# My chicken’s toenail fell off 😰



## Hania41806 (May 4, 2021)

The day before yesterday, I went out to my coop and found that one of my silkie’s (Droppy’s) toenail fell off. All that was left was a little light pink nub and some blood.

I have no idea how this happened. I have no clue how she didn’t bleed more. I cleaned it with a warm rag but I couldn’t find blu-kote so I didn’t put anything else on it.

Yesterday her nub was a little more red but today it is dried up and brown. Could this have been because her nails are too long? I’m too scared to cut them because they are dark and I cannot see the quick (I’m not sure if that’s how you spell it). How else could I make sure this doesn’t happen again?


----------



## robin416 (Sep 8, 2013)

The nail should be fine. But I don't understand why the foot looks so rough. She might have scaly leg mites.


----------



## Hania41806 (May 4, 2021)

She doesn’t. It’s just crusty poop on her foot 😅


----------



## robin416 (Sep 8, 2013)

Why does she have crusty poop on her foot? Don't you have some sort of bedding down to keep the feet cleaner?


----------



## Hania41806 (May 4, 2021)

robin416 said:


> Why does she have crusty poop on her foot?
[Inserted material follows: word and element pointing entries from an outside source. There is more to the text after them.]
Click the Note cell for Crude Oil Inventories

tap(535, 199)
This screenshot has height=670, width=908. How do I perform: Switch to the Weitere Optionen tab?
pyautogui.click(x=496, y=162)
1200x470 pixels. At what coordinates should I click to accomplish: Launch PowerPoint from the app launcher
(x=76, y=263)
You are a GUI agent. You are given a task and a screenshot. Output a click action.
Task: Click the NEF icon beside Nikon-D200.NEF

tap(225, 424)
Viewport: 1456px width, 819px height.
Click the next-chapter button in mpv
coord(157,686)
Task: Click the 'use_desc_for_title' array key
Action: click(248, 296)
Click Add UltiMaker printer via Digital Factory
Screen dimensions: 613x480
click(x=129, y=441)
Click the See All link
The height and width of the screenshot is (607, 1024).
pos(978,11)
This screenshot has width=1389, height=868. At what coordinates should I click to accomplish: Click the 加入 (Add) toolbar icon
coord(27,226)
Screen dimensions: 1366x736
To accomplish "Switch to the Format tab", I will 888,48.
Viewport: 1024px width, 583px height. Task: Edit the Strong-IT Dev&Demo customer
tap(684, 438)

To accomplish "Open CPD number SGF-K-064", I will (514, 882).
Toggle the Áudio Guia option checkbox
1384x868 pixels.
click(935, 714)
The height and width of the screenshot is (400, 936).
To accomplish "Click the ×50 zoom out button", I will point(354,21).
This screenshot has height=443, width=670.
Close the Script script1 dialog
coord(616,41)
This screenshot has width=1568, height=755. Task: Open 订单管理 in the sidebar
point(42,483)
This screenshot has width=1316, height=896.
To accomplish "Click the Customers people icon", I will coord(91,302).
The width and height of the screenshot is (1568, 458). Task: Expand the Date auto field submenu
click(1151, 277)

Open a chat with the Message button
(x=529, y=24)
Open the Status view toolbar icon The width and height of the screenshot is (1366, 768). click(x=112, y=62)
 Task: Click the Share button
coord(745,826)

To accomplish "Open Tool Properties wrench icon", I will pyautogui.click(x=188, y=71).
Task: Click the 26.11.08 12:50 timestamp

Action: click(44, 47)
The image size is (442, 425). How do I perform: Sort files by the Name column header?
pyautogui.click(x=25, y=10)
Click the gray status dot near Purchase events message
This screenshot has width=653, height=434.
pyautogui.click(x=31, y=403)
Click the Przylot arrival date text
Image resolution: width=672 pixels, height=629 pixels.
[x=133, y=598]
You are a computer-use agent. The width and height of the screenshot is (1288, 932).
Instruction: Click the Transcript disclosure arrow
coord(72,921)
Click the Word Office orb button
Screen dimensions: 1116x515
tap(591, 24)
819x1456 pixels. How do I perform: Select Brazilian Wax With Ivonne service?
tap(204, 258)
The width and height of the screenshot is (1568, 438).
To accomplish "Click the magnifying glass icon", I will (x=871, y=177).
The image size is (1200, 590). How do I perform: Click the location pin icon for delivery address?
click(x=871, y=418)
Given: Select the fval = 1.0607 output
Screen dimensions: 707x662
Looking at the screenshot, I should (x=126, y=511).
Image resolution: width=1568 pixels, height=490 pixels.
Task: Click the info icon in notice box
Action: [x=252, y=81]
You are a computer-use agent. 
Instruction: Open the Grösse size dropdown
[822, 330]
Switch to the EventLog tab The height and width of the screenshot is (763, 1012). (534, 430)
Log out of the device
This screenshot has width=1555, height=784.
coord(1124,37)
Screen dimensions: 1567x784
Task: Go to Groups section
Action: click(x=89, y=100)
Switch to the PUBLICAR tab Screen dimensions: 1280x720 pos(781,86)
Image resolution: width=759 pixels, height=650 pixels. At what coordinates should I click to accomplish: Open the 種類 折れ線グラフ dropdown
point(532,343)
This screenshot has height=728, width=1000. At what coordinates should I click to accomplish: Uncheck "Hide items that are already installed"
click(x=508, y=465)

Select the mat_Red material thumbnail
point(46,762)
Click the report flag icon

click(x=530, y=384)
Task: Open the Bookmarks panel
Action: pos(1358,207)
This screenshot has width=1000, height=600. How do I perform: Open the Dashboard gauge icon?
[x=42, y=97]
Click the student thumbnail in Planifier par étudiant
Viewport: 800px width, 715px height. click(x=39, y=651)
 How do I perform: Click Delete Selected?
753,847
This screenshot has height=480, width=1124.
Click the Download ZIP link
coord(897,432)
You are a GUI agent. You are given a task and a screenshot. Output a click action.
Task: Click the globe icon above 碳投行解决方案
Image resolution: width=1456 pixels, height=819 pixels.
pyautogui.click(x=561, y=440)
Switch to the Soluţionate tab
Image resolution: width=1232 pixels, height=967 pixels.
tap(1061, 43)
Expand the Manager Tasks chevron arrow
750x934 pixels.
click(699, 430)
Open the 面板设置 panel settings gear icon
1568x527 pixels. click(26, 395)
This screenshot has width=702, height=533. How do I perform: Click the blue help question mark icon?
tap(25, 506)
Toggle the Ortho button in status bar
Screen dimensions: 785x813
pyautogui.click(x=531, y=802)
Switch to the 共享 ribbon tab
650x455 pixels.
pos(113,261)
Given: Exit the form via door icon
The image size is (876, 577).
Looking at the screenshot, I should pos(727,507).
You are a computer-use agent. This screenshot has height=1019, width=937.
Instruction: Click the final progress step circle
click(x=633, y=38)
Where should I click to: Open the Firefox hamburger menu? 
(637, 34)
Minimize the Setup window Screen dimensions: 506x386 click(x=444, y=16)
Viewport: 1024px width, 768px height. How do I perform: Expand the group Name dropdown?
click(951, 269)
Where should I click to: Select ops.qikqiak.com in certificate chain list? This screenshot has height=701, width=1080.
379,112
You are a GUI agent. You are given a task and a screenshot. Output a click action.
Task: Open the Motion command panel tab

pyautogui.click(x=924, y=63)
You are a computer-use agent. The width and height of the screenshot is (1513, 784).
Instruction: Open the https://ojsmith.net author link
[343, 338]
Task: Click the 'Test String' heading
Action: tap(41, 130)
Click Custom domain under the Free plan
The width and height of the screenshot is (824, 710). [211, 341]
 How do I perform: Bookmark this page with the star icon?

Don't you have some sort of bedding down to keep the feet cleaner?


We do, but my bigger girls make massive poops that stay on top so everyone at some point steps in them. She just had bad luck this morning.

Im trying to get my mom to get pine shavings instead of hay but she won’t budge on the subject. :/


----------



## robin416 (Sep 8, 2013)

Ah ha! While you have the right idea with the shavings and cleaner feet, your Mom is your biggest barrier. Which is probably more your stepdad.


----------



## Hania41806 (May 4, 2021)

We got shavings today so tomorrow I’m doing a full clean out and replacing it with shavings.


----------



## robin416 (Sep 8, 2013)

Whoa, how did that happen? It's going to work tons better for keeping their feet clean and dry.


----------



## Hania41806 (May 4, 2021)

I showed her pictures of our chickens’ feet and told her that they were crusted with poop because of the hay and we’d have to bring them inside and wash them. She didn’t like that idea so we got the shavings the next day.


----------



## robin416 (Sep 8, 2013)

I truly laughed out loud. Good going on that one. I'm glad you were successful with the explanation.


----------